Profitability is a fairly broad concept that can be applied to various components of any company. She can pick up synonyms such as efficiency, payback or profitability. It can be applied in relation to assets, capital, production, sales, etc. When calculating any of the performance indicators, the answer to the same questions is given: “are resources used correctly” and “are there any benefits”. The return on equity also speaks of the same (the formula used to calculate it is presented below).
Equity and investors
Under own capital refers to the financial assets of the owner of the company, shareholders and investors. The last group is represented by people or companies investing in business development, in third-party firms. It is important for them to know that their investments are profitable. The further cooperation and development of the company in the market depends on this.
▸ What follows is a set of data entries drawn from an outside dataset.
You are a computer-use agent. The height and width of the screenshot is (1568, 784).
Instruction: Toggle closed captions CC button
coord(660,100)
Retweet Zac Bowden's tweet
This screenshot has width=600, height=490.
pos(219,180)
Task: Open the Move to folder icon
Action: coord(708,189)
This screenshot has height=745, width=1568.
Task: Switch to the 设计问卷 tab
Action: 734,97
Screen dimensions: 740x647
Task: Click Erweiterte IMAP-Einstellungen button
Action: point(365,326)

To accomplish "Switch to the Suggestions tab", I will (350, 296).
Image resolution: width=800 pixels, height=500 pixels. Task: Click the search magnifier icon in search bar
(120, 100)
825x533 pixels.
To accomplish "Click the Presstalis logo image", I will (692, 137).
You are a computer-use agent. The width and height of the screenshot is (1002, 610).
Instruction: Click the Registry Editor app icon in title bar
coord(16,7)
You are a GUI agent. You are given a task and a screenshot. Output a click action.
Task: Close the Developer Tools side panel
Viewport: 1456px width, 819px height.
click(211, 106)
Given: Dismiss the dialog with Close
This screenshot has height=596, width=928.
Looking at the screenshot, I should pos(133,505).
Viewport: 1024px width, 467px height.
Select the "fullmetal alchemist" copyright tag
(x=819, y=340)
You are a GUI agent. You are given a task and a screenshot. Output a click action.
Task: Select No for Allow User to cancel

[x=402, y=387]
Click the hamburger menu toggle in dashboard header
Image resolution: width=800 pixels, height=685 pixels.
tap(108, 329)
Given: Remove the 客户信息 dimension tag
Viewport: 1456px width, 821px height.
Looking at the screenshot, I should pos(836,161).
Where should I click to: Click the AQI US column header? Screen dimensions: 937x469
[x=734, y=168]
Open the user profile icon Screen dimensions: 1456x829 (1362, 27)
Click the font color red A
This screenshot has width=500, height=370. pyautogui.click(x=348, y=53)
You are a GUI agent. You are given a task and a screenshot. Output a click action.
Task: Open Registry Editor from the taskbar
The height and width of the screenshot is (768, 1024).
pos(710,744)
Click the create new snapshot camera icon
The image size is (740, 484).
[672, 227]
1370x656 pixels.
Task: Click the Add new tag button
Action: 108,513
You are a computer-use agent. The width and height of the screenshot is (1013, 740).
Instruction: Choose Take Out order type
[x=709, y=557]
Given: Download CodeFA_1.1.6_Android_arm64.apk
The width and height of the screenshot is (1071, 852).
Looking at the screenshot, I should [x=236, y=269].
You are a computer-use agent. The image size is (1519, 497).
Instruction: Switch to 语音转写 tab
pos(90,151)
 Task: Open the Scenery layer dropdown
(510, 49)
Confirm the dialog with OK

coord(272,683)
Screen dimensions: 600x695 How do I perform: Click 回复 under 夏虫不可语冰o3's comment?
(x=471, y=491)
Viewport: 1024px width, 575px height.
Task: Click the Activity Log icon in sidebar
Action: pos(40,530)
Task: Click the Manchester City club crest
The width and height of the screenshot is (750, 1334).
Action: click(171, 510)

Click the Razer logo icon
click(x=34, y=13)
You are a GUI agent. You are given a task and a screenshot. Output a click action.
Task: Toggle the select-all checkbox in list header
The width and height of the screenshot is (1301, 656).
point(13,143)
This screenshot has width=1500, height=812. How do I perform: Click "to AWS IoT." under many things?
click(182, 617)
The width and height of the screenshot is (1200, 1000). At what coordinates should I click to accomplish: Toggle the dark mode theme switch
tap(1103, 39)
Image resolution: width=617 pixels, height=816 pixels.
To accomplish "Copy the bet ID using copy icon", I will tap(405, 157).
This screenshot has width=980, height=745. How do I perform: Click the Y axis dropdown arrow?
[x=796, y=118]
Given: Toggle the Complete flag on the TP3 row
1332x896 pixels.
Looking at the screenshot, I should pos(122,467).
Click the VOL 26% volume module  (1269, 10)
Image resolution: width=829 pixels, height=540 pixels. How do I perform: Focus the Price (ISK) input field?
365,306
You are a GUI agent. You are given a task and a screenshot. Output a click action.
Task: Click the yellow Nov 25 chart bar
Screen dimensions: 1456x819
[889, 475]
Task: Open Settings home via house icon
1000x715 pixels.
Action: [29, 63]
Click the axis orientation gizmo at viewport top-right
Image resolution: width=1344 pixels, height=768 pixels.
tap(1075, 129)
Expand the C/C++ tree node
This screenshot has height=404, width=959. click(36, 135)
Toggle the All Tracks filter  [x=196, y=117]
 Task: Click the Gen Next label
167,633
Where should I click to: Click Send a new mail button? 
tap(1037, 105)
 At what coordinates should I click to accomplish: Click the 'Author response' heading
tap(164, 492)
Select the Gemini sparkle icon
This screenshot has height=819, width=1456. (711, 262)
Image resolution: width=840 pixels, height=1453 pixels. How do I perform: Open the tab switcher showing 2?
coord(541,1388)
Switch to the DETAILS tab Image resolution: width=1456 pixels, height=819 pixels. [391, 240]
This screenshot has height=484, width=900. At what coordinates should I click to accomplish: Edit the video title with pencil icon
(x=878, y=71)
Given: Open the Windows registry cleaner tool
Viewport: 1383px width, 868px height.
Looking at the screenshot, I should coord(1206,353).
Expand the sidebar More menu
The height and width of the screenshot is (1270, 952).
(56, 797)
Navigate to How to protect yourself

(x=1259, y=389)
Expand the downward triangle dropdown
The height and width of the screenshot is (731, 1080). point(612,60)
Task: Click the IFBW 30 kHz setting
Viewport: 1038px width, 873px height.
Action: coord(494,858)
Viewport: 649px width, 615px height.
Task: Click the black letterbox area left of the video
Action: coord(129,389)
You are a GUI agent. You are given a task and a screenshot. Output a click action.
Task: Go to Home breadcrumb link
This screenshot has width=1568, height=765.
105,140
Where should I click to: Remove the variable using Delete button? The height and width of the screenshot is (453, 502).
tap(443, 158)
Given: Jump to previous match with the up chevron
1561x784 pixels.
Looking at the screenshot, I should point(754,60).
Every company is important financial injections - both internal and external. And the situation is much more favorable when these funds are not represented by bank loans, but by investments of sponsors or owners.
How to understand whether it is worth continuing to invest in a company? Very simple. It is only necessary to calculate the return on equity ratio. The formula is easy to use and transparent. It can be used for any organization, based on the data of the balance sheet.
Indicator calculation
What does the formula look like? Return on equity is calculated by the following calculation:
Rsk = state of emergency / SK, where:
- Rsk - return on equity.
- SK - equity of the company.
- PE - the net profit of the enterprise.
Return on equity is calculated most often for the year. And all the necessary values are taken for the same period. The result gives a complete picture of the activities of the enterprise and the profitability of equity.
Do not forget that in any company not only own funds can be invested , but also borrowed ones. In this case, the return on equity, the calculation formula of which is given above, gives an objective assessment of the profit from each unit of cash invested by investors.
If necessary, the profitability formula can be changed to obtain a percentage result. In this case, it is enough to multiply the obtained quotient by 100.
If you need to calculate the indicator for another period (for example, less than a year), then you need a different formula. Return on equity in such cases is calculated as follows:
Rsk = PE * (365 / Period in days) / ((SKNp + SKKp) / 2), where
SKNP and SKKP - equity at the beginning and end of the period, respectively.
Everything is relative
So that investors or owners can fully evaluate the profitability of their investments, it is necessary to compare it with the same indicator that could be obtained by financing another company. If the effectiveness of the proposed investment is higher than the real one, then it may be worth switching to other companies that require investment.
A formula developed for calculating a normative value can also be used. The return on equity in this case is calculated using the average rate on bank deposits for the period (Sd) and income tax (SNP):
Krnk = Sd * (1-Snp).
When comparing the two indicators, it will immediately become clear how well the company is doing. But for the full picture, it is necessary to conduct an analysis of the effectiveness of equity over several years, so that it is possible to more accurately determine the temporary or permanent decline in profitability.
It is also necessary to take into account the degree of development of the company. If at the end of the period some innovations were introduced (for example, replacing equipment with more modern ones), then it is quite natural that some decrease in profit. But in this case, profitability will certainly return to its previous level - and, possibly, will become higher - in the shortest possible time.
About norms
Each indicator has its own norm, including the effectiveness of equity. If you focus on developed countries (for example, such as England and the USA), then the profitability should be in the range of 10-12%. For developing countries whose economies are prone to inflation, this percentage should be much higher.
You need to know that you should not always rely on the return on equity, the formula for which is presented first. The value may turn out to be overestimated, since the indicator is subject to the influence of other financial levers. One of them is the amount of borrowed capital. For such cases, there is a Dupont equation. It allows you to more accurately calculate the profitability and the influence of some factors on it.
Eventually
Each owner and investor should be aware of the considered formula. Return on equity is a good helper in any area of activity. It is the calculations that will tell you when and where to invest your funds, as well as a good time to withdraw them. This is very important information in the world of investment.
Owners and managers, this indicator gives a clear picture of the direction of activity. The results can tell you exactly how to continue to conduct business: along the same path or change it dramatically. And the adoption of such decisions will provide increased profits and greater stability in the market.